Les troupes de l’ONU accusées de violer les droits humains en Haïti

Le 15 octobre 2007, le Conseil de la Sûreté de l’ONU a décidé de prolonger le mandat de la Mission de Stabilisation de Nations Unies en Haïti (MINUSTAH) [Brésil, Argentine, Bolivie, Chili, Équateur, Guatemala, Paraguay, Pérou et Uruguay], jusqu’au 15 octobre 2008. Dans une note publiée le 16 octobre 2007, le Ministère des relations extérieures affirme que, « le gouvernement brésilien a accueilli la décision avec satisfaction». L’armée brésilienne a la fonction de coordonner les forces de la MINUSTAH, composée d’environ neuf mille soldats. Cependant, il y a peu de débat dans la société brésilienne sur le rôle du Brésil dans l’occupation d’Haïti et, surtout, sur les plaintes pour participation des troupes de l’ONU à  des violations des droits humains.

L’un des cas documentés par des organisations haïtiennes des droits humains est le massacre survenu le 22 décembre 2006 dans le quartier de Cité Soleil, après une manifestation de près de dix mille personnes qui demandaient le retour de l’ex-président Jean-Bertrand Aristide au pays et le départ des forces militaires étrangères. Selon des récits de la population locale et des images de vidéo produit par l’organisation Haiti Information Project – HIP (Projet d’Information sur Haïti), les forces de l’ONU ont attaqué le quartier et ont tué près de 30 personnes, dont des femmes et des enfants.

----------

Consigne: Recopiez fidèlement le passage de l'article sur les troupes de l'ONU en Haïti qui s'ouvre sur les mots « Les troupes de » et se clôt sur « des droits humains. ». Les lignes n'interviennent en rien ici.

Données:
----------

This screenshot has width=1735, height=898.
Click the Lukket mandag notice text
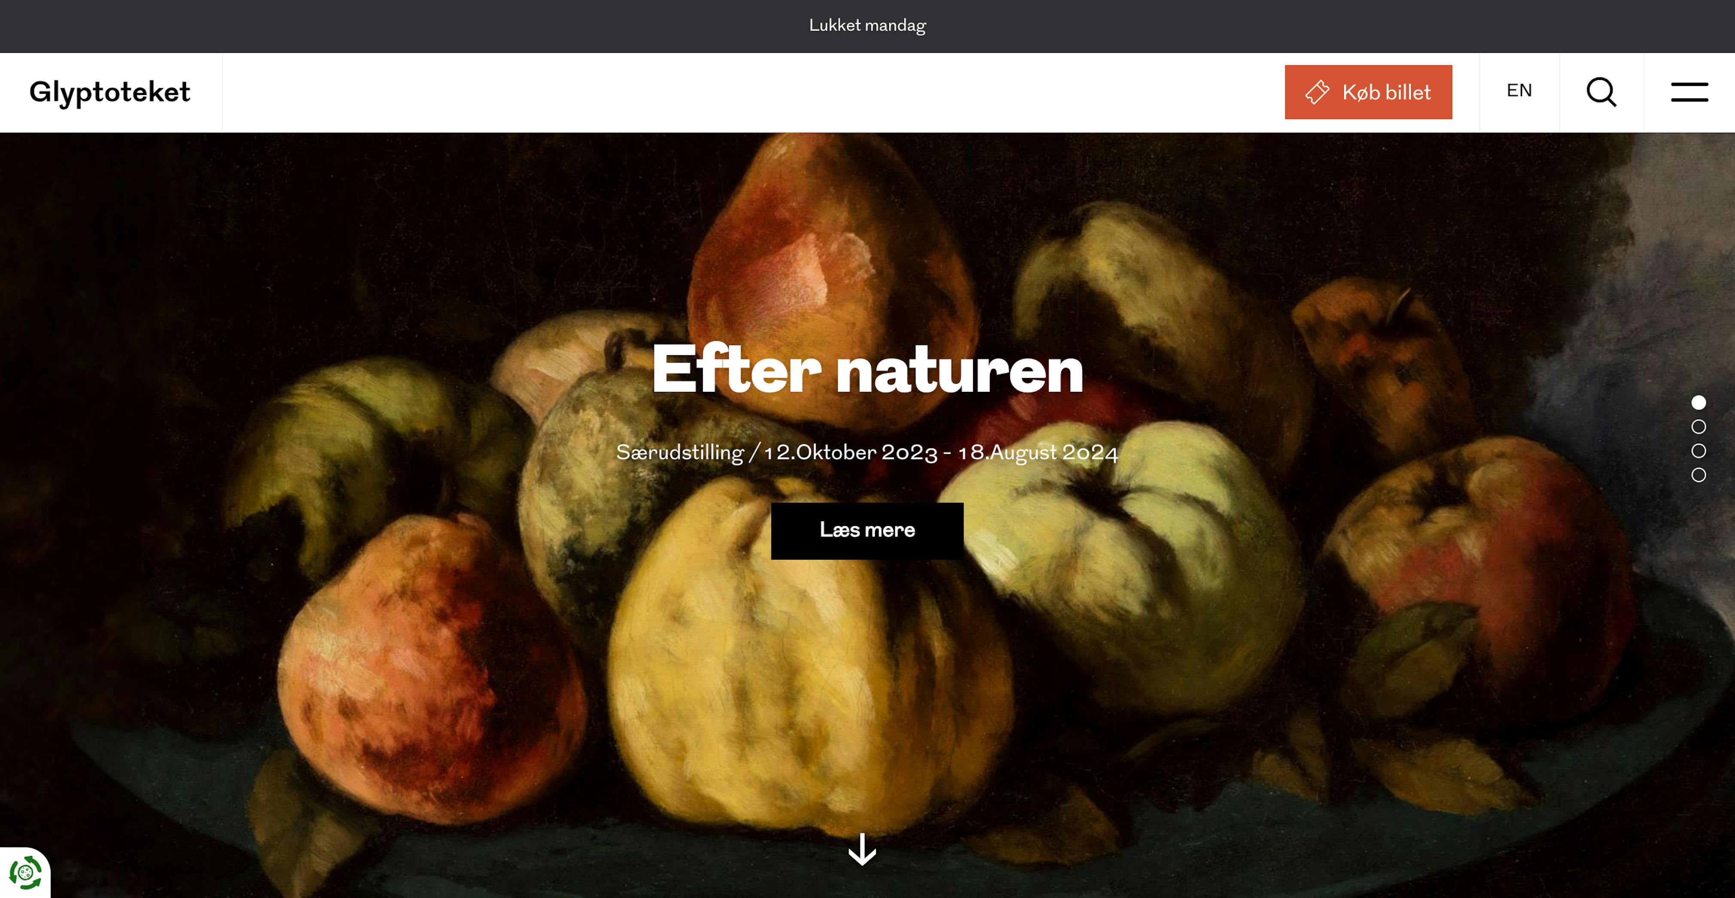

----------

Bonne réponse:
Les troupes de l’ONU accusées de violer les droits humains en Haïti

Le 15 octobre 2007, le Conseil de la Sûreté de l’ONU a décidé de prolonger le mandat de la Mission de Stabilisation de Nations Unies en Haïti (MINUSTAH) [Brésil, Argentine, Bolivie, Chili, Équateur, Guatemala, Paraguay, Pérou et Uruguay], jusqu’au 15 octobre 2008. Dans une note publiée le 16 octobre 2007, le Ministère des relations extérieures affirme que, « le gouvernement brésilien a accueilli la décision avec satisfaction». L’armée brésilienne a la fonction de coordonner les forces de la MINUSTAH, composée d’environ neuf mille soldats. Cependant, il y a peu de débat dans la société brésilienne sur le rôle du Brésil dans l’occupation d’Haïti et, surtout, sur les plaintes pour participation des troupes de l’ONU à  des violations des droits humains.